Just like humans, cats can sometimes develop food allergies or sensitivities to certain foods. When your cat shows symptoms of a dietary allergy or sensitivity, it’s important to know what options are available to help give your cat the healthiest life possible.
A number of common foods can trigger sensitivities in your cat. These include chicken, fish, corn, wheat, dairy and soy, with beef, eggs and pork occasionally causing issues as well. When your cat has an allergic reaction or displays signs of a sensitivity, the cat’s immune system is treating a common agent in the environment as though it is dangerous, and reacting incorrectly to it to try to rid it from the system.
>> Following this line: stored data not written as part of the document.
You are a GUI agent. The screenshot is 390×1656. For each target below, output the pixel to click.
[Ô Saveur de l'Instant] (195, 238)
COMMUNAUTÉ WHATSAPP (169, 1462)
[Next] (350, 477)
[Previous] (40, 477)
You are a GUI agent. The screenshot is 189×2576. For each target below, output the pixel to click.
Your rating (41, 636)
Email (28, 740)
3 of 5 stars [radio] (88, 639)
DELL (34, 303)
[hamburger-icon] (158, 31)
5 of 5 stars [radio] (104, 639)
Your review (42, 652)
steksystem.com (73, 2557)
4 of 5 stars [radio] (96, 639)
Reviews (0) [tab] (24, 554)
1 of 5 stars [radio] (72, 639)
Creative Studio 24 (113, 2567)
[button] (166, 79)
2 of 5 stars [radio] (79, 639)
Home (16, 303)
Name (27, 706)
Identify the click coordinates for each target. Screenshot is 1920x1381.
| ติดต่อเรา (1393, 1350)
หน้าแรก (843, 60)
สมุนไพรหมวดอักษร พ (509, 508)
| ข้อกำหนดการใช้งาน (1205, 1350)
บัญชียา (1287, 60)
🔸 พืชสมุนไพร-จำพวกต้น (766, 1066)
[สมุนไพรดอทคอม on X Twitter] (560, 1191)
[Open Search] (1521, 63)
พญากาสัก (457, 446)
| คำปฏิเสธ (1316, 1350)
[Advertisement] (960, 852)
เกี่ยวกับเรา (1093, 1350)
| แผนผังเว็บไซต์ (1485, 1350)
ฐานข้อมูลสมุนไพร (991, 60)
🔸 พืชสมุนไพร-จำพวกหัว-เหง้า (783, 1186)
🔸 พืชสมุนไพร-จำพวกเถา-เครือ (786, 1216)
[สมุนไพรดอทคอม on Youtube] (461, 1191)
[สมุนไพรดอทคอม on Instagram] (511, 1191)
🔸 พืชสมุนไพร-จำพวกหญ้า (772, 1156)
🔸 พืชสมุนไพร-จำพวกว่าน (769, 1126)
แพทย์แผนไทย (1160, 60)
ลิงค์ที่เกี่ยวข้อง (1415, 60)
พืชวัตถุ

What Food Sensitivities Look Like in Cats
The way food sensitivities can manifest in cats might surprise you; not all reactions are gastrointestinal in nature. In fact, many reactions involve the skin and the respiratory system; sometimes, only the ears will be affected.
If your cat is displaying a lot of itchiness, hair loss or sores from scratching, or if your cat’s ears are red and inflamed, these might be symptoms of a food sensitivity or allergy. Sensitivity also can cause diarrhoea and vomiting.
What You Can Do
If you suspect your cat has a food sensitivity or allergy, your first course of action is to schedule an appointment with your veterinarian. A veterinarian can help you determine the source of the problem and recommend appropriate actions to try to alleviate it.
One tactic a vet might suggest is trying an elimination diet. This involves feeding your cat a strict, minimal-ingredient diet for a few weeks and then introducing the food you suspect is causing the sensitivity. If the cat has a reaction, then you’ll know the source of the problem and can simply remove that trigger from your pet’s diet.
Another suggestion your veterinarian might make is to feed your cat a novel protein formula. Novel proteins are proteins that are not commonly used in pet foods, such as duck, turkey or catfish. This will remove proteins from your pet’s diet that commonly cause sensitivities, and replace them with ones that might be less likely to cause a sensitivity.